John took the journals from Sherlock, flipping open the top one to read. The Private Journal of John H. Watson.

"You kept these hidden, of course, as if anyone found them we would have landed in gaol. I hadn't known of their existence; you were forever scribbling away with something while I conducted experiments. I had thought it was for your cases or correspondence, nothing more. However, in the end, you revealed their existence to me, imploring me to burn them so no one found them and punished me. I couldn't comply with that order, however, and I kept them, hidden so that no one would suspect." Sherlock's voice had gone quiet at the end, and there was a sadness in his eyes that seemed ageless.

"Sherlock…" John said, trying to think of something to say to comfort the other man. Finding nothing, he decided to distract him. "So, how old are you? You've apparently been alive since the other John Watson was writing about you, so you have to be…" he cut himself off when Sherlock shook his head.

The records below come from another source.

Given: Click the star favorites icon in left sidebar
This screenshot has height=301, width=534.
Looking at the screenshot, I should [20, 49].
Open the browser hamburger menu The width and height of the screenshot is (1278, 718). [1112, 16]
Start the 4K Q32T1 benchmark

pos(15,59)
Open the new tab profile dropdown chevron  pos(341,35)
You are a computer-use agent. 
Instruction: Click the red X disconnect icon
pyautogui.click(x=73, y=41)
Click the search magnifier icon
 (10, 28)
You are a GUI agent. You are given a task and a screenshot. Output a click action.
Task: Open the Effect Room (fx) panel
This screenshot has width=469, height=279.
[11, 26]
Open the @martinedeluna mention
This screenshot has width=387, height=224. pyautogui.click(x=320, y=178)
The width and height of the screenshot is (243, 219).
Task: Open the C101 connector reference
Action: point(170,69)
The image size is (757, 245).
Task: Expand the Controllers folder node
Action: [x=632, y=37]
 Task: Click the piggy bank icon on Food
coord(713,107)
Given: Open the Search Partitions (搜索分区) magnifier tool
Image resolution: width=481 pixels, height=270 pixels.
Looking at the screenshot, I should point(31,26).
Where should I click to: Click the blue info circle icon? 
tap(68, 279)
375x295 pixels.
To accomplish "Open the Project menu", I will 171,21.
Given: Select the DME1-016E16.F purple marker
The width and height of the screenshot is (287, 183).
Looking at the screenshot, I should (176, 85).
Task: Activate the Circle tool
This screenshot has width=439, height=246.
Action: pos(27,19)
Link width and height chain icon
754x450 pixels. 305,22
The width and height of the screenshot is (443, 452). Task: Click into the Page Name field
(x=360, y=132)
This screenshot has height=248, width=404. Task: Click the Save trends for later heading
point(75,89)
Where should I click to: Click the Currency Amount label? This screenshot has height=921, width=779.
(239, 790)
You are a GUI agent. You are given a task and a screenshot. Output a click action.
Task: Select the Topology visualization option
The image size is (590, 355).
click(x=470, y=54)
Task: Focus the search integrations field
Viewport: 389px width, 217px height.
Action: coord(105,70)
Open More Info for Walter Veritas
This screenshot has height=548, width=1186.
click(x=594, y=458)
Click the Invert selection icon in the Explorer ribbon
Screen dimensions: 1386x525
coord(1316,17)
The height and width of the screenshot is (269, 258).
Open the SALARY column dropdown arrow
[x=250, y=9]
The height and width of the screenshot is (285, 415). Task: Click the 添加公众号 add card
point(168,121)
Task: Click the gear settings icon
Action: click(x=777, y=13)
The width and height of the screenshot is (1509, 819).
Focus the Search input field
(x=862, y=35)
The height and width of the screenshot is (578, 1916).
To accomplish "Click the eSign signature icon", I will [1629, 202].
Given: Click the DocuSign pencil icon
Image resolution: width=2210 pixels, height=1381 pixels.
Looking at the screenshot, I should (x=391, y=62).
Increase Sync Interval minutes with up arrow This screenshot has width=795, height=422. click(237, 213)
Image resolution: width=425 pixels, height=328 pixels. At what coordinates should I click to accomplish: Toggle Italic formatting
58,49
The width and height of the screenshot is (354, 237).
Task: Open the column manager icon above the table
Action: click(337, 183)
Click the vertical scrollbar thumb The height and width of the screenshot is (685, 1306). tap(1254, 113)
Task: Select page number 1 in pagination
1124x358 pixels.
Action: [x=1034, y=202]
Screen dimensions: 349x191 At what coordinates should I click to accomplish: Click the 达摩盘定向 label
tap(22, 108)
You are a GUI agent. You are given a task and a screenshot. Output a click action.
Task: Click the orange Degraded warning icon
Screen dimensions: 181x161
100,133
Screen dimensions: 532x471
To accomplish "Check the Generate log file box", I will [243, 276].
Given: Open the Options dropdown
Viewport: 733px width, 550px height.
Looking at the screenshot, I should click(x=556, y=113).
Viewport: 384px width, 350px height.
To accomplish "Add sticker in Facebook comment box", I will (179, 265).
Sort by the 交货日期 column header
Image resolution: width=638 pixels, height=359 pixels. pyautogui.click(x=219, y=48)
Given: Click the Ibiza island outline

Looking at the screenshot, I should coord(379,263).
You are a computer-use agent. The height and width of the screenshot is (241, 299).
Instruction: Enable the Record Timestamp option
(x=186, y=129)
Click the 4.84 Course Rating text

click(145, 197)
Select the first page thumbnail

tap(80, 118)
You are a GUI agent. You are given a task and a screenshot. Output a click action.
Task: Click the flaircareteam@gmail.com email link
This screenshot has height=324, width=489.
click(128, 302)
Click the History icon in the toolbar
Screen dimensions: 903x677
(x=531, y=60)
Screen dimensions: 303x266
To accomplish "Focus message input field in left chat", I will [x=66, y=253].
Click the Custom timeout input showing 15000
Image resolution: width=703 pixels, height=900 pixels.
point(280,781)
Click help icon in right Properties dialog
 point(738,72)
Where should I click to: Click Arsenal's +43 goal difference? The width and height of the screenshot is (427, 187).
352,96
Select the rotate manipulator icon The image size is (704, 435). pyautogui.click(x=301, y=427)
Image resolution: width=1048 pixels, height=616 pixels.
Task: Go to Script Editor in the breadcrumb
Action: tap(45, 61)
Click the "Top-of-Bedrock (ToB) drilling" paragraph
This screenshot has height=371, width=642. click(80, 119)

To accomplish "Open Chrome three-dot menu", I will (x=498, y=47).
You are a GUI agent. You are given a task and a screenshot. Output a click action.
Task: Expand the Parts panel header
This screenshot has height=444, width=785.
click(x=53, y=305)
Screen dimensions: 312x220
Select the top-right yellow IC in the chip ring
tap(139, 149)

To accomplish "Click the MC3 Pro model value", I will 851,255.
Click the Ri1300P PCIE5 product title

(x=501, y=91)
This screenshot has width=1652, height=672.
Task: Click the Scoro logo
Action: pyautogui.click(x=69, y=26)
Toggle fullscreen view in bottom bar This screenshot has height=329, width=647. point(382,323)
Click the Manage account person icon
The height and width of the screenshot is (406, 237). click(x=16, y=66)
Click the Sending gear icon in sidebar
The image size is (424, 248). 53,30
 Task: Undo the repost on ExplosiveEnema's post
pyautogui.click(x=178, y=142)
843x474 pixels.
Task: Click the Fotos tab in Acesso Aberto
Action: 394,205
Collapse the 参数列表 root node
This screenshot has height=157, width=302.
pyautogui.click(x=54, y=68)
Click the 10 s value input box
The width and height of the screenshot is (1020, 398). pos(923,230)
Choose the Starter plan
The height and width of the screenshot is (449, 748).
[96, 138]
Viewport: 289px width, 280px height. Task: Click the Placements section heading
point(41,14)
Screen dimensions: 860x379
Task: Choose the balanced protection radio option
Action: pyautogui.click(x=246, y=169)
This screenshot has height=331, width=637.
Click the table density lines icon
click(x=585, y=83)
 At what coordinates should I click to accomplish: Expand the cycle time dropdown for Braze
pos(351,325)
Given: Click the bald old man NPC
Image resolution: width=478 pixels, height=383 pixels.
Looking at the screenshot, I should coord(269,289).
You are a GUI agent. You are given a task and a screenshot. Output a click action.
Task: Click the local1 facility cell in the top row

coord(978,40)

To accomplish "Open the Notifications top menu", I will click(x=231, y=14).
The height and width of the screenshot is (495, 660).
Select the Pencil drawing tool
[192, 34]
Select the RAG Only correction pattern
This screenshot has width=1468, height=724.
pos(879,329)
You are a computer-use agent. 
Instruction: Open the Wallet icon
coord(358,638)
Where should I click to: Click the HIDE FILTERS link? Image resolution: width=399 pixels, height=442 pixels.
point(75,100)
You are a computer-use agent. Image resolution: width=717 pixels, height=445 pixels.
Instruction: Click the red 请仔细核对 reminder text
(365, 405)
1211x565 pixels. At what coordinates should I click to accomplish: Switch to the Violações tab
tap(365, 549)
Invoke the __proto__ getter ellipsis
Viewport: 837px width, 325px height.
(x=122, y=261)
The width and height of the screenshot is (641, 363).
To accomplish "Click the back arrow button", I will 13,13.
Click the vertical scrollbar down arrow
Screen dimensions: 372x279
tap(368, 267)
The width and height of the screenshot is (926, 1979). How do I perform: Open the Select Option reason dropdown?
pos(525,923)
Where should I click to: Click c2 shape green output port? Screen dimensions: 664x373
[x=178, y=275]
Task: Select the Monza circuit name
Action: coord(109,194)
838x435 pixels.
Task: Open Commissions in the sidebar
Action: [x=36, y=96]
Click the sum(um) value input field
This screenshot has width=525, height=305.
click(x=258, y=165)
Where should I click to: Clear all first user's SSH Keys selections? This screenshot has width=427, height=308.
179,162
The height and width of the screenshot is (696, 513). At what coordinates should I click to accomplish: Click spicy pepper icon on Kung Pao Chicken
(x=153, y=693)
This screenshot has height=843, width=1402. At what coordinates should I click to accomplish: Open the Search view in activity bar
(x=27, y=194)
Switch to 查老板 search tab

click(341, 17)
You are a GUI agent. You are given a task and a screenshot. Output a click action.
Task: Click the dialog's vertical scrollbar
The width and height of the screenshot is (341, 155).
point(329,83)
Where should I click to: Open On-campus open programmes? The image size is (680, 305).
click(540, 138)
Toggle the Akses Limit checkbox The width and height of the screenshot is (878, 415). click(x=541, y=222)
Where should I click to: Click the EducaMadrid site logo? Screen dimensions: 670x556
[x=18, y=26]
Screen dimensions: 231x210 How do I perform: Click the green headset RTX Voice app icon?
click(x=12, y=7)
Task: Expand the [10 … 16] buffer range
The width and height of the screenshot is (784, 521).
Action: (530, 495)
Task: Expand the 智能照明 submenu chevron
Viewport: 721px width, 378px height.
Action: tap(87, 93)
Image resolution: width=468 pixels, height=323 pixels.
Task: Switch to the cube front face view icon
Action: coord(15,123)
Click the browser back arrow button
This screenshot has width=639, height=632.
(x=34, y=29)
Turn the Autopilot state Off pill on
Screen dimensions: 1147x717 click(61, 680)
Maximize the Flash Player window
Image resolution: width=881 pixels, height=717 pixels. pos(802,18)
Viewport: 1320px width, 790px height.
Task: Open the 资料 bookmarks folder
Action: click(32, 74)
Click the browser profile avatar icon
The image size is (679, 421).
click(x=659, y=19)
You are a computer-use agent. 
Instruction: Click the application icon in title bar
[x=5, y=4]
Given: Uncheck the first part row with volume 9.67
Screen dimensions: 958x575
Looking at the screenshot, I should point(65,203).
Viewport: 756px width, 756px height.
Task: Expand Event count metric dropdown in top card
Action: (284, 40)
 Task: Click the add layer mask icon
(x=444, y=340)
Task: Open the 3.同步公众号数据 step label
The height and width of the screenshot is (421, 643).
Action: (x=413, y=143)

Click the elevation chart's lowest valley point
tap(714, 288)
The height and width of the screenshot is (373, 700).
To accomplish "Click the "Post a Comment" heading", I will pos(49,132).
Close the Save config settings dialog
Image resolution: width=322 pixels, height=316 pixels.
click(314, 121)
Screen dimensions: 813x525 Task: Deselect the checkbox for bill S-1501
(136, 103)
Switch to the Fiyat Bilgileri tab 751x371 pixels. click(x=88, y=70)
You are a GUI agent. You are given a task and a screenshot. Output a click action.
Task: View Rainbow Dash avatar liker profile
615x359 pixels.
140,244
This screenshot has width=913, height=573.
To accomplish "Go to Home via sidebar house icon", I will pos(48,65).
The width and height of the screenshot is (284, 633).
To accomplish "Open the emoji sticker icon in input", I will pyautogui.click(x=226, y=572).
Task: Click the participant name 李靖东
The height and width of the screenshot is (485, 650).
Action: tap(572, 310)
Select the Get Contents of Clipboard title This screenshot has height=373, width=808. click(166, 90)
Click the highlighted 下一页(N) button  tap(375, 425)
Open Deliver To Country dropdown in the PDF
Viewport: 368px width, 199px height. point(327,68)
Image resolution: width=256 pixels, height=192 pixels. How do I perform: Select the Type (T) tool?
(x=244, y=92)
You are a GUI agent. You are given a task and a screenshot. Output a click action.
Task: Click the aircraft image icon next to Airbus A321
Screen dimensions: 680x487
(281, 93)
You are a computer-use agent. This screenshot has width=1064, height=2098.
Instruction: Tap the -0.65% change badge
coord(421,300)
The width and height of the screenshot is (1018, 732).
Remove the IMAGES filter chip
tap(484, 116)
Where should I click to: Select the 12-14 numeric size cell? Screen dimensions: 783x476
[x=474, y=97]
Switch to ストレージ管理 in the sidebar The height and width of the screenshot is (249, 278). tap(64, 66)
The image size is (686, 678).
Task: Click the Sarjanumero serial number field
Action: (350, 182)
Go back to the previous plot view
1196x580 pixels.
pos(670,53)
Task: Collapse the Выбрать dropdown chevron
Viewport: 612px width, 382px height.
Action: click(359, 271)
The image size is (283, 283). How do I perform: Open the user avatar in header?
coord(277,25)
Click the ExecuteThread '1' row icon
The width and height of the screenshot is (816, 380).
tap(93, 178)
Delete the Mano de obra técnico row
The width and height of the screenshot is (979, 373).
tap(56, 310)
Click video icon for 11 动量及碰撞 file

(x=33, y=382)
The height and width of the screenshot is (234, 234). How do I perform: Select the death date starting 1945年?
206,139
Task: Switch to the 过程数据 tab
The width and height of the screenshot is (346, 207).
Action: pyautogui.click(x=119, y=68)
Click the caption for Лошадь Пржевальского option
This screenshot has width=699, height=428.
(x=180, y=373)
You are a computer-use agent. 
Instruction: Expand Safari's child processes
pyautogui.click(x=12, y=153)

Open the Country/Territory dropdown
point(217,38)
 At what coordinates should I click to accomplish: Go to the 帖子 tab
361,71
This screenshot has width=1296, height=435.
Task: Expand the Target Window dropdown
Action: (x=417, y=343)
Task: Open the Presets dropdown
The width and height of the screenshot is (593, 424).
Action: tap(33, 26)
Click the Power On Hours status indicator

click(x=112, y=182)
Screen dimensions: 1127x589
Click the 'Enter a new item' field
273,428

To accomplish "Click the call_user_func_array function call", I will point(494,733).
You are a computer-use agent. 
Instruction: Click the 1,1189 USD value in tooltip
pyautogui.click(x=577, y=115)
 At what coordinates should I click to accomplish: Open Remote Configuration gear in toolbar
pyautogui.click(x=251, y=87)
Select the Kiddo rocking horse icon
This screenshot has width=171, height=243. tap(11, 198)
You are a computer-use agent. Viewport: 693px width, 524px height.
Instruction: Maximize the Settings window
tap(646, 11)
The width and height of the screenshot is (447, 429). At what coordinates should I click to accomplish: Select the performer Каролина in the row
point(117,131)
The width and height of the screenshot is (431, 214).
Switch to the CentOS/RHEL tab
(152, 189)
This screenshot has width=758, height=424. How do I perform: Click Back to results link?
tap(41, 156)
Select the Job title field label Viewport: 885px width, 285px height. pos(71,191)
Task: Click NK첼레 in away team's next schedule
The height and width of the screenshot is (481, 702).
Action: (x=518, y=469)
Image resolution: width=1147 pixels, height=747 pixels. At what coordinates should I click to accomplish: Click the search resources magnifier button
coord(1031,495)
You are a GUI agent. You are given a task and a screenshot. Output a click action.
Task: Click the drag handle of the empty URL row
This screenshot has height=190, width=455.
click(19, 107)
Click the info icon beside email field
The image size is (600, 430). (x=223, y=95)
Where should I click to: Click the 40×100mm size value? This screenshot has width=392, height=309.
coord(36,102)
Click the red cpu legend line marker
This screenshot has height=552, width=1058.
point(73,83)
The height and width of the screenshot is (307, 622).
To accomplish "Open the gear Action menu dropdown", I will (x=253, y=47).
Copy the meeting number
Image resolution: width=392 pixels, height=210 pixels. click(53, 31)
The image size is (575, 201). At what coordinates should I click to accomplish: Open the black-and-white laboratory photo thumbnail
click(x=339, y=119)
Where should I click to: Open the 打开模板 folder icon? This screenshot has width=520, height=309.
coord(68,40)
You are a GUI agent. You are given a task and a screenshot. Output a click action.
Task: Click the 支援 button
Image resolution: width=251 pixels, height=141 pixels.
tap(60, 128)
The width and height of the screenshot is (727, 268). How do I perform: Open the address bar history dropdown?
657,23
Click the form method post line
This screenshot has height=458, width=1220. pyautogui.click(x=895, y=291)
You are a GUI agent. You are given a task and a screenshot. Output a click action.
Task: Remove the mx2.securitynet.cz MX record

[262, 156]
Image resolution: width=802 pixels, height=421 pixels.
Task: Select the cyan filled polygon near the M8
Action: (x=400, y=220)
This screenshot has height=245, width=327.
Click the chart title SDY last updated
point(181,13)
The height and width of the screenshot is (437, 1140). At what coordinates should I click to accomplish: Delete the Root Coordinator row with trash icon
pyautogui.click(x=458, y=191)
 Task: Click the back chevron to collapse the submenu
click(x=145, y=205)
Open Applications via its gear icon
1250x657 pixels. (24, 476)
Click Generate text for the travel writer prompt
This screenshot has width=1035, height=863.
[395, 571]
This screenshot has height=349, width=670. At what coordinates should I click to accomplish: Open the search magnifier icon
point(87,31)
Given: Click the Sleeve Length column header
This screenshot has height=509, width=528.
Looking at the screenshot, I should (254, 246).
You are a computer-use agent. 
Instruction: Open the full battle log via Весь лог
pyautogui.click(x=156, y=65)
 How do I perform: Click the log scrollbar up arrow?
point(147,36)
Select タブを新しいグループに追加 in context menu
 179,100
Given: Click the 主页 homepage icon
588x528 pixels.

"No John, I haven't been alive that long," Sherlock said, a small smile on his face. "God forbid. Can you imagine how bored I would have been, especially without my Boswell to distract me?"

"Then how…?" John asks, realizing belatedly that he has no idea why he can remember both Sherlock and Holmes, even though Holmes is still a bit fuzzy.

"Reincarnation John," Sherlock said, shrugging. "I have no idea why, but after I died I came back. It was odd, knowing so much and yet so little. It was an entirely new challenge, and yet, for all that I am the Holmes that is in those stories, I am also different, just as you are different from Watson."

"Why did you always remember both lives, while I didn't even know until now?" John asks, slightly peeved.

"I believe that, while your conscious mind wouldn't acknowledge it, your subconscious remembered your past life. Consider how alike you and Watson are. Both ex-soldiers, wounded in Afghanistan. Both returning to England and needing a flatshare. Both deciding to trust a madman to share rooms with you."

"He was a doctor too," John said, tracing the worn leather of the top journal.

"Indeed," Sherlock said, and his voice was warm as he said, "He patched me up a fair few times. Of course, the wounds were trivial, but still…"

"Trivial for you or for anyone?" John muttered sardonically, and Sherlock flashed him an amused smile.

"You are just as accepting of this as Watson was," Sherlock said approvingly. "He had listened to my odd tale with fascination, yet he never accused me of simply making up a tall tale."

John nodded, still trying to wrap his head around all of this. His friend was from a family similar to the Addams Family. John was a reincarnation of himself from the 1800's, where he ran around after Sherlock's past self, then called Holmes. He had been in a relationship with Holmes for nearly as long as he had known the other man.

John shook his head. One thing that did make sense, the one constant that never changed, is that life with Sherlock Holmes is anything but boring.